→ Document section

Skip to content

tecla5/seneca-kinesis-transport

Repository files navigation

seneca-kinesis-transport

Kinesis transport module for senecaJS

Based on seneca-rabbitmq-transport using best practices as outlined in Writing Your Own Seneca Transport

  • lib contains library files for kinesis seneca transport

Uses aws-kcl the kinesis client for nodejs from AWS labs.

Kinesis seneca transport

Consumer

The lib/consumer folder, contains a Consumer class used to consume a Kinesis stream of records. It delegates record processing to a RecordProcessor instance, initialized with the record being consumed.

Producer

The lib/producer folder, contains a Producer class which delegates "running" to a Runner class which can put new records on the stream.

Utils

The util folder contains an AWS default configuration in config and a logger configuration, using log4js library.

Kinesis Seneca transport plugin

The lib/kinesis folder, contains client and a listener hook methods, used to register as seneca transport plugins. They both use a Stream class that encapsulates a Producer and Consumer instance. The Stream exposes methods used by client and listener that are delegated to Consumer and Producer respectively, acting as a facade (higher level API).

Stream

You can subclass Stream and customize it to better suit your needs, then pass a Stream options pointing to your class.

const Stream = require("seneca-kinesis-transport/lib/kinesis/stream");
const Producer = require("seneca-kinesis-transport/lib/producer");

class SpecialProducer extends Producer {
  // custom producer logic
}

class SpecialStream extends Stream {
  // use custom producer
  createProducer(options) {
    return new SpecialProducer(options);
  }
}

To use this new Stream, simply pass it as a transport option:

const seneca = require("seneca");
seneca({
  transport: {
    kinesis: {
      Stream: SpecialStream
    }
  }
})
  // assumes installation of seneca-kinesis-transport
  .use("kinesis-transport");

AWS kinesis node client

The following goes through how to use the kinesis node client supplied by AWS.

  • sample folder contains a basic sample of a kinesis node client with a producer and consumer.

Implement the Record Processor

The following is from Developing a Kinesis Client Library Consumer in Node.js

The simplest possible consumer using the KCL for Node.js must implement a recordProcessor function, which in turn contains the functions initialize, processRecords, and shutdown.

The sample app provides an implementation that you can use as a starting point.

The KCL calls the initialize function when the record processor starts. This record processor processes only the shard ID passed as initializeInput.shardId, and typically, the reverse is also true (this shard is processed only by this record processor). However, your consumer should account for the possibility that a data record might be processed more than one time.

→ Information supplied

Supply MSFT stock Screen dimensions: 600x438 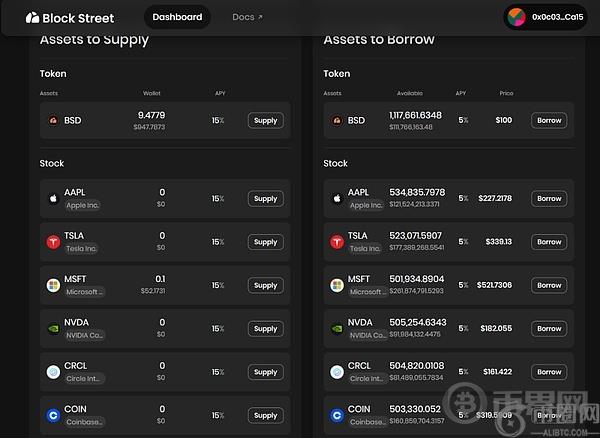coord(266,285)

→ What is asked
**1)** Which library does the logger configuration in the seneca-kinesis-transport README's util folder use?
**2)** Turn the paragraph beginning "The lib/kinesis folder, contains client" in the seneca-kinesis-transport README into a short bulleted list that keeps its main facts.
**3)** Carry on with the seneca-kinesis-transport README, picking up after its final sentence.

→ Written answers
**1)** It uses the log4js library.

**2)**
- The lib/kinesis folder holds client and listener hook methods that register as seneca transport plugins.
- Both use a Stream class that wraps a Producer and a Consumer instance.
- Stream exposes methods for the client and listener, delegated to the Consumer and Producer respectively, and serves as a higher-level facade.

**3)**
This is because Kinesis Data Streams has at least once semantics, meaning that every data record from a shard is processed at least one time by a worker in your consumer. For more information about cases in which a particular shard might be processed by more than one worker, see Resharding, Scaling, and Parallel Processing.

processRecords

The KCL calls this function with input that contains a list of data records from the shard specified to the initialize function. The record processor that you implement processes the data in these records according to the semantics of your consumer. For example, the worker might perform a transformation on the data and then store the result in an Amazon Simple Storage Service (Amazon S3) bucket.

In addition to the data itself, the record also contains a sequence number and partition key, which the worker can use when processing the data. For example, the worker could choose the S3 bucket in which to store the data based on the value of the partition key. The record dictionary exposes the following key-value pairs to access the record's data, sequence number, and partition key:

record.data;
record.sequenceNumber;
record.partitionKey;

Note that the data is Base64-encoded.

In the basic sample, the function processRecords has code that shows how a worker can access the record's data, sequence number, and partition key.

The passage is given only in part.